Something about his smugly pleased face told her she shouldn’t have swallowed it. Making herself vomit was the best way she knew to deal with poison immediately. She wiped her mouth with her hand eyeing him distrustfully.

“Syreilla Hammersworn did exactly that. Not the most trusting woman.” Juddri looked amused. 

“Unearned trust gets you killed.” Dragging her bag a little bit away from the vomit, Syr studied him. This was a pleasant distraction but it was still a distraction. She had things to do. “I wish you well, Master Grimgrip.”

He took a bite of the bread and shrugged, “I can promise you, Rook, I didn’t try to poison you. If you need to leave.” Juddri gestured at the door. “Send the innkeep to clean that up.”

“Summon him yourself. I stay in this room for a reason.” Putting her bag in place across her shoulders she faced the window and pulled the frame open from the side. If anyone who didn’t know the trick tried it, the window would seem securely nailed shut. “I’ll be back later to chat about her children and I’ll be annoyed if you seal my spare door, Grimgrip.”

Juddri began to swear in dwarvish as she slipped out and pulled it closed by a tiny finger hold in the corner. The bag hung heavily behind her as she climbed up the wall on crumbling wooden slats nailed almost haphazardly to the side. There used to be a walkway of sorts up here.

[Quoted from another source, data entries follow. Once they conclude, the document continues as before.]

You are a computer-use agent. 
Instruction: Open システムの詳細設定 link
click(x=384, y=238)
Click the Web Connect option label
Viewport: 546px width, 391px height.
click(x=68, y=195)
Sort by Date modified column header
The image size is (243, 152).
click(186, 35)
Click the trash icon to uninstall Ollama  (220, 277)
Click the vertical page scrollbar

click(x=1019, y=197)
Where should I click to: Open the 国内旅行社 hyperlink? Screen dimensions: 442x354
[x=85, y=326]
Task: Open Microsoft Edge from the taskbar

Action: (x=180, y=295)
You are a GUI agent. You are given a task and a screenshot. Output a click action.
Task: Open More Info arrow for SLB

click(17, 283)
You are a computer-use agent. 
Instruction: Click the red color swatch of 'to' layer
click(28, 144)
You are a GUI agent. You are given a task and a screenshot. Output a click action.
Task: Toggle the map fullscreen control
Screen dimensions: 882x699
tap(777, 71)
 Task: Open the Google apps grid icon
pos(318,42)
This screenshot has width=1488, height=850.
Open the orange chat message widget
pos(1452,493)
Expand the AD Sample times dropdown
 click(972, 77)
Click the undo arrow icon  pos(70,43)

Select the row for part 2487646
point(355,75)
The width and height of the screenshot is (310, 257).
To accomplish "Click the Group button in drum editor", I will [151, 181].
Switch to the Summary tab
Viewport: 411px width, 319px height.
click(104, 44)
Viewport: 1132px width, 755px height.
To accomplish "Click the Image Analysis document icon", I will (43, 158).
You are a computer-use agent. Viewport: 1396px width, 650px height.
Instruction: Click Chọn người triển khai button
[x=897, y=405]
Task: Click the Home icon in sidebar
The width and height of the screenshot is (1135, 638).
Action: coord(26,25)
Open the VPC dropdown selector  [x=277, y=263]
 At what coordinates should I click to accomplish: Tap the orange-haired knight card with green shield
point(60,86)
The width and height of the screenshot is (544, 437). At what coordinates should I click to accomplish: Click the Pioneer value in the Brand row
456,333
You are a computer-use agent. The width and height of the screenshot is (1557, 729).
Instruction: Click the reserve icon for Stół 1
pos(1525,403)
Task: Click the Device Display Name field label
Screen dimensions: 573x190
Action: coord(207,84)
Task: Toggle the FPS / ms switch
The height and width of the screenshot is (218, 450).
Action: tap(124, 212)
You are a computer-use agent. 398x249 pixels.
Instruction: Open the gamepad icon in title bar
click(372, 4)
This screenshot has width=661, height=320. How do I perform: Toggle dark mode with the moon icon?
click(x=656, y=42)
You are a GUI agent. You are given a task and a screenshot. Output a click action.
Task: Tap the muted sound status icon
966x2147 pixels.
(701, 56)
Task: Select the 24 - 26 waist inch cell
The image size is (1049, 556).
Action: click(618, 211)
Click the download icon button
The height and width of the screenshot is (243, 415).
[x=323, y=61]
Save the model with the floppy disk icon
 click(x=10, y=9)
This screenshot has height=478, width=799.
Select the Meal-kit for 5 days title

Syr looked around with dismay. The old walkway, as haphazard as it had been, was gone. A wheezing laugh greeted her from a neighboring rooftop. “I knew it. I knew you’d go looking for the old ways of tucking things away. That’s too much to carry and too valuable to leave just anywhere.” 

“One more annoying thing to happen tonight.” She eyed the gap, it was too wide for her to want to jump with her heavy satchel.

Out of the shadow of a rooftop cote a man came shuffling, lifting a board and starting to reach it across. Coming to the edge, she took the end when it came closer and walked across. 

“It’s not my intent to annoy you, Lady Rook. I want to serve.” This close, the old mage’s eyes almost sparkled.

“You’re offering me a safe place to leave my things, and in exchange?”

“I’d like a small consideration, Lady.” He began to shuffle toward the cote. “Thieves have already been asking how you can be summoned. I’ll help you with your things, and your plans as far as I can, if you’ll make me the only one who knows the secret.”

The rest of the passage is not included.